Читать книгу Europarecht - Bernhard Kempen - Страница 308

496

Die DSGVO ist ein umfangreiches und komplexes Regelwerk, das aus 99 Artikeln in 11 Kapiteln besteht und durch 173 Erwägungsgründe eingeleitet wird. Die Regelungsbereiche der DSGVO lassen sich grob unterteilen in Allgemeines und Grundsätzliches (Kapitel I und II), Rechte Betroffener und Pflichten Verantwortlicher (Kapitel III und IV), Datenübermittlung (Kapitel V), Aufsicht und Kontrolle (Kapitel VI und VII), Rechtsschutz und Rechtsdurchsetzung (Kapitel VIII) sowie besondere und abschließende Bestimmungen (Kapitel IX bis XI).

497

Die Bestimmungen der DSGVO konkretisieren das primärrechtlich verbürgte Grundrecht auf den Schutz personenbezogener Daten.

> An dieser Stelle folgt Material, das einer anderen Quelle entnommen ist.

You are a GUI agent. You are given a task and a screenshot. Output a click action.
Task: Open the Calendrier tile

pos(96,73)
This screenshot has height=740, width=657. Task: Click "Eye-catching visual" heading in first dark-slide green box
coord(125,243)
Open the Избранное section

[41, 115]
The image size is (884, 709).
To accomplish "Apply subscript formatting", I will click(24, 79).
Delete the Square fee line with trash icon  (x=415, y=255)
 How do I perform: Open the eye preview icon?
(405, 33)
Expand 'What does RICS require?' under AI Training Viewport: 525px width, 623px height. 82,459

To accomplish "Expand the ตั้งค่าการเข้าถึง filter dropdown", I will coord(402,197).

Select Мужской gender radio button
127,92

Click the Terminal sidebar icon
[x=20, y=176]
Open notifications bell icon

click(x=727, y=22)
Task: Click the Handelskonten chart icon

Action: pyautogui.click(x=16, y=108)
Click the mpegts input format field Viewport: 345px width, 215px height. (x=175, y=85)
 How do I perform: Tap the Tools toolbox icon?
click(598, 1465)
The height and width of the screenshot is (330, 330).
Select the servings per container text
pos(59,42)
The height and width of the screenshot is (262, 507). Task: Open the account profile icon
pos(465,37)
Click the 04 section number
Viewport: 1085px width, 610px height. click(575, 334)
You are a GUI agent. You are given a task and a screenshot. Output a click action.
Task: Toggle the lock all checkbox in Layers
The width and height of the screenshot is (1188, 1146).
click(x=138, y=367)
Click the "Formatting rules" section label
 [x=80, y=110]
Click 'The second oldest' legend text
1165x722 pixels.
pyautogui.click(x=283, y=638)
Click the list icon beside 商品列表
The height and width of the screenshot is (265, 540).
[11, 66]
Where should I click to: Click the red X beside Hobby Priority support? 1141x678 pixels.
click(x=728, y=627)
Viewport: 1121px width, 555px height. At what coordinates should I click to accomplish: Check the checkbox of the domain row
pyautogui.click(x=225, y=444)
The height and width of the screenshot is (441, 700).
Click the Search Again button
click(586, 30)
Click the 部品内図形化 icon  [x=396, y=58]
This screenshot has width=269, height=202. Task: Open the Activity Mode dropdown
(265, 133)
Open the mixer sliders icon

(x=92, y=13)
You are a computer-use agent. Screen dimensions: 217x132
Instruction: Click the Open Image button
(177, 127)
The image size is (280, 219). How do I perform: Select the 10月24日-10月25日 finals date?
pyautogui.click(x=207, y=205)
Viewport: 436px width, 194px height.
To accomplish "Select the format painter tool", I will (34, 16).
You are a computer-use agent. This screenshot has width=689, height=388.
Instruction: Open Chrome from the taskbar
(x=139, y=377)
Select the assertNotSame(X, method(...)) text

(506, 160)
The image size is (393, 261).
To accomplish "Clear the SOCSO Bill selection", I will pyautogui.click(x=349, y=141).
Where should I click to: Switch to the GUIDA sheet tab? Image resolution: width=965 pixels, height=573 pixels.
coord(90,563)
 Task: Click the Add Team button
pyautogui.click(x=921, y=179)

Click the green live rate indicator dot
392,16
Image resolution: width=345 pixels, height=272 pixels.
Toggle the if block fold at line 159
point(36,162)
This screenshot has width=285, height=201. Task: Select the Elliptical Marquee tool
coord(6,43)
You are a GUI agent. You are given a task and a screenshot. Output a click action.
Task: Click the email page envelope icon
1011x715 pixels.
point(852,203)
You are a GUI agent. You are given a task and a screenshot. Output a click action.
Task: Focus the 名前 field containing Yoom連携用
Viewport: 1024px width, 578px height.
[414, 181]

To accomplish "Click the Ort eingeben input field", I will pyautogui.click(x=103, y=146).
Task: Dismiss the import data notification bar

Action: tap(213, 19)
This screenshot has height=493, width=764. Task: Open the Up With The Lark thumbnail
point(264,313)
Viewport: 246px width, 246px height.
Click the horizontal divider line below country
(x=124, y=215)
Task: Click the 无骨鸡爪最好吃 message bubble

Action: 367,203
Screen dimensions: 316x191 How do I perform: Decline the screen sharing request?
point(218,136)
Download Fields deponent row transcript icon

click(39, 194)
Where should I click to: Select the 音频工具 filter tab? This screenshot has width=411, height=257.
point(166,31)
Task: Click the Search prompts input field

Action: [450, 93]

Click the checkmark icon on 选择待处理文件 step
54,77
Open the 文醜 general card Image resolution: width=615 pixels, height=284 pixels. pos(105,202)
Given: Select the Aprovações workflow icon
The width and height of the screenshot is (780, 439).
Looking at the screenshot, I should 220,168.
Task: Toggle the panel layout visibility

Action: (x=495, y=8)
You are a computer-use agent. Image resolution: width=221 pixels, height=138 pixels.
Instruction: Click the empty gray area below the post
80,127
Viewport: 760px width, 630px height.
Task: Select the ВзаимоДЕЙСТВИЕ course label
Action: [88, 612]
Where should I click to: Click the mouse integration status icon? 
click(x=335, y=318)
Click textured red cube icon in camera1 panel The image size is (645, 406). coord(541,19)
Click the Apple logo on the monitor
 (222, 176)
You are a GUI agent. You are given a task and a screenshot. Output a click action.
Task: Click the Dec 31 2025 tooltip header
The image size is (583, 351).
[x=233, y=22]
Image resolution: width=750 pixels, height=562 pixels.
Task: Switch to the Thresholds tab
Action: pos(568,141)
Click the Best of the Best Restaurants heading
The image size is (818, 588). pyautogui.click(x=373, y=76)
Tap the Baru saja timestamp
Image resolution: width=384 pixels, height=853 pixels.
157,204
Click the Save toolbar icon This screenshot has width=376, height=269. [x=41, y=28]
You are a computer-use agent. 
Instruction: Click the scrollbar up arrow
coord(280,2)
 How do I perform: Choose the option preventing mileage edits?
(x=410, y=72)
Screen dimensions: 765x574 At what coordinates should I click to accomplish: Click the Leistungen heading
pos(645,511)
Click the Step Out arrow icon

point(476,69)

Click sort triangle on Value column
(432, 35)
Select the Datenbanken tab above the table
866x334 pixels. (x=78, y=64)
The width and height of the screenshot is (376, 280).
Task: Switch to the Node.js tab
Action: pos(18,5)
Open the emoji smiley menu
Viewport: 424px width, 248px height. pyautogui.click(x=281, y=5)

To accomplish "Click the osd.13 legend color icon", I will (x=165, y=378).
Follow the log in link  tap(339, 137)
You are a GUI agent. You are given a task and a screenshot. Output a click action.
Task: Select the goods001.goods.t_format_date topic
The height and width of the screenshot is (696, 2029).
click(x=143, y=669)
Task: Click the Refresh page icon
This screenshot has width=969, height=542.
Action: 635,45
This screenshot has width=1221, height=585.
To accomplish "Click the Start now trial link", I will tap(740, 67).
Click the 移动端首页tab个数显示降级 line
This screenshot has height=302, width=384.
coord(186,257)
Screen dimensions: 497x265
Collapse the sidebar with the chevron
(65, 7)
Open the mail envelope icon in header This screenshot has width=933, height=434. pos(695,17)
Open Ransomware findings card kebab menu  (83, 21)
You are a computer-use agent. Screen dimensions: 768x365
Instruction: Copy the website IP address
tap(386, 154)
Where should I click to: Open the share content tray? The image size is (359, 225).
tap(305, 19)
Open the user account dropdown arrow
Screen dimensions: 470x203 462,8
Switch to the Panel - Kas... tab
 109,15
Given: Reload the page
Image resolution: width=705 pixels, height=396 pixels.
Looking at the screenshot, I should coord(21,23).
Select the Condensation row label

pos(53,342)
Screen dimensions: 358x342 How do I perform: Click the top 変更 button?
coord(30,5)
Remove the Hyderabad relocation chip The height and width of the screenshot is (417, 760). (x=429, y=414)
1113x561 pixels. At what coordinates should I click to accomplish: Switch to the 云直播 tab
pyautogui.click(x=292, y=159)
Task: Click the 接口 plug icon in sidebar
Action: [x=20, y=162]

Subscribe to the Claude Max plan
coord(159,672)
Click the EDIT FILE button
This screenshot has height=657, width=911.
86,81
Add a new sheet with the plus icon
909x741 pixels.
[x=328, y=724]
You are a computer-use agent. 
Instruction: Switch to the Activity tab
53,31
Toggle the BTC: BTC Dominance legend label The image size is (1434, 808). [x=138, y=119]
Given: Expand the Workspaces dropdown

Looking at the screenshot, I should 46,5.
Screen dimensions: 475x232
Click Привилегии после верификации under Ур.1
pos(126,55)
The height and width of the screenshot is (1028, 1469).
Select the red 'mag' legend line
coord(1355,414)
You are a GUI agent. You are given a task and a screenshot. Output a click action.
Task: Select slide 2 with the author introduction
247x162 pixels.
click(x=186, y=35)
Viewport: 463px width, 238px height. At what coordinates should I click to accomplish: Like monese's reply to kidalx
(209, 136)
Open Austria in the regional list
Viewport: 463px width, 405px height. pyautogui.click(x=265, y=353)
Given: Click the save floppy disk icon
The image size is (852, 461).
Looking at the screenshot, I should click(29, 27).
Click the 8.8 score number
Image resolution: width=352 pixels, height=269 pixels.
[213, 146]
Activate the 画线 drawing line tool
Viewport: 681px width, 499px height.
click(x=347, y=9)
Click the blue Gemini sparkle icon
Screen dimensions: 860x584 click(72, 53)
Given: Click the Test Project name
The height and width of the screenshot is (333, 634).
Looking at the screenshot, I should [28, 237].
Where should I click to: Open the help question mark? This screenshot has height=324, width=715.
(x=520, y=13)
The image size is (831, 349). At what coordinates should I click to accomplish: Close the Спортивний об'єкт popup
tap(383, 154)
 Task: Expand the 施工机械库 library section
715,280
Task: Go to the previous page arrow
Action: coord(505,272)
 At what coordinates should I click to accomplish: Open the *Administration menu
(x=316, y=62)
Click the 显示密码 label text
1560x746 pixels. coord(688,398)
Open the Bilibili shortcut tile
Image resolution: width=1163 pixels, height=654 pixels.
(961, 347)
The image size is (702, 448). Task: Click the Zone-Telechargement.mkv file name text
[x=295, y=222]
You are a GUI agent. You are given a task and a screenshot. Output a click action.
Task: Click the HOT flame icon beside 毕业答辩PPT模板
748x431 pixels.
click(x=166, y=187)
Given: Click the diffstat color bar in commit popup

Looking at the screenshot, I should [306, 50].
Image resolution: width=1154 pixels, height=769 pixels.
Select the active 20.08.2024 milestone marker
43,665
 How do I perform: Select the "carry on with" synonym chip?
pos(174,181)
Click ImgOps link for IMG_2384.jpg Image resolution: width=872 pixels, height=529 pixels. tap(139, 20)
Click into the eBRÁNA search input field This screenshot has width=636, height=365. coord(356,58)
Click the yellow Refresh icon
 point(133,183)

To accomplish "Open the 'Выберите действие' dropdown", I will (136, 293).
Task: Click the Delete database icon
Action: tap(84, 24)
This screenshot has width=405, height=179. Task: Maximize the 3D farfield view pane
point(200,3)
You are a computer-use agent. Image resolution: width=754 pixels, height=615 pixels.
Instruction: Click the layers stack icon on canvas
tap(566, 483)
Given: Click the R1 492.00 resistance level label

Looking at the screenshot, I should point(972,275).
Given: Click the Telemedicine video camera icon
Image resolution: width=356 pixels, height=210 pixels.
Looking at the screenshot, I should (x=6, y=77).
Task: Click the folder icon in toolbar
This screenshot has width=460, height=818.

Dabei festigen und verstärken die in Kapitel II formulierten Grundsätze den hergebrachten Datenschutzstandard, indem sie unterschiedlichste Bedingungen an die Rechtmäßigkeit von Datenverarbeitungen bzw. eine für die Datenverarbeitung im Übrigen erforderliche Einwilligung knüpfen und unter den Vorbehalt einer Zweckbindung stellen.

498

Deutlich fortschrittlicher als der bisherige Standard zeigt sich die DSGVO mit ihren Betroffenenrechten (Kapitel III). Hier werden umfangreiche Informationspflichten für Verwender und Ansprüche auf Benachrichtigung und Löschung für Betroffene formuliert. In diesem Zusammenhang ist auch das viel bemühte „Recht auf Vergessenwerden“ relevant, das als solches ausdrücklich nicht nur in den Erwägungsgründen Nr. 65, 66 und 156 genannt wird, sondern auch Bestandteil im Klammerzusatz zu der amtlichen Überschrift von Art. 17 DSGVO ist. In dieser Norm zeigt sich der wahre Gehalt dieses Rechts: Es handelt sich tatsächlich um eine besondere Form eines Anspruchs auf Löschung personenbezogener Daten. Neu ist in diesem Zusammenhang eine über die bloße Datenlöschung hinausgehende Pflicht von Verantwortlichen, bei vorheriger öffentlicher Zugänglichmachung betroffener Daten Vorkehrungen (auch technischer Art) dafür zu treffen, dass auf eine Datenlöschung durch Dritte hingewirkt wird (Art. 17 Abs. 2 DSGVO). Dies sind letztlich erweiterte Informationspflichten darüber, dass die entsprechende Datennutzung nunmehr unzulässig ist. Es wird Aufgabe der Rechtsprechung sein, Inhalt und Reichweite dieser Pflicht abzustecken und damit dem „Recht auf Vergessenwerden“ Konturenschärfe zu verleihen.

499

Schließlich bekräftigt auch die DSGVO i.R. ihrer Kontrollbestimmungen das Institut des Datenschutzbeauftragten (Art. 37 ff.). Damit wird für jedes auf dem Binnenmarkt tätige Unternehmen mit Berührungspunkten zu personenbezogenen Daten die Pflicht statuiert, dauerhaft die Position eines Datenschutzbeauftragten zu besetzen.

500

Neben den umfangreich statuierten materiell- und verfahrensrechtlichen Ausgestaltungen des Grundrechts auf den Schutz personenbezogener Daten verdient besonders die von der DSGVO ebenfalls berücksichtigte Durchsetzungsebene besondere Beachtung. Nicht nur wird ein eigener datenschutzrechtlicher Schadensersatzanspruch normiert (Art. 82), sondern es wird den zuständigen Datenschutzbehörden ein scharfer Sanktionsmechanismus an die Hand gegeben, um die Vorgaben der DSGVO auch gegenüber wirtschaftsmächtigen Unternehmen zur Durchsetzung zu bringen. Die in Art. 83 aufgeführten Tatbestände für die Verhängung von Geldbußen sind umfangreich, doch sind v.a. die zulässigen Sanktionshöhen entscheidend, die sich erstmals am unternehmerischen Umsatz orientieren. So gestattet Art. 83 Abs. 6 unter bestimmten Voraussetzungen die Verhängung von Geldbußen „im Fall eines Unternehmens von bis zu 4 % seines gesamten weltweit erzielten Jahresumsatzes des vorangegangenen Geschäftsjahrs“. Erst ein solcher umsatzorientierter Sanktionsrahmen ermöglicht ein effektives Durchgreifen der Datenschutzbehörden, die zuvor gegenüber multinationalen Unternehmen wie Google oder Facebook strukturell deutlich unterlegen waren.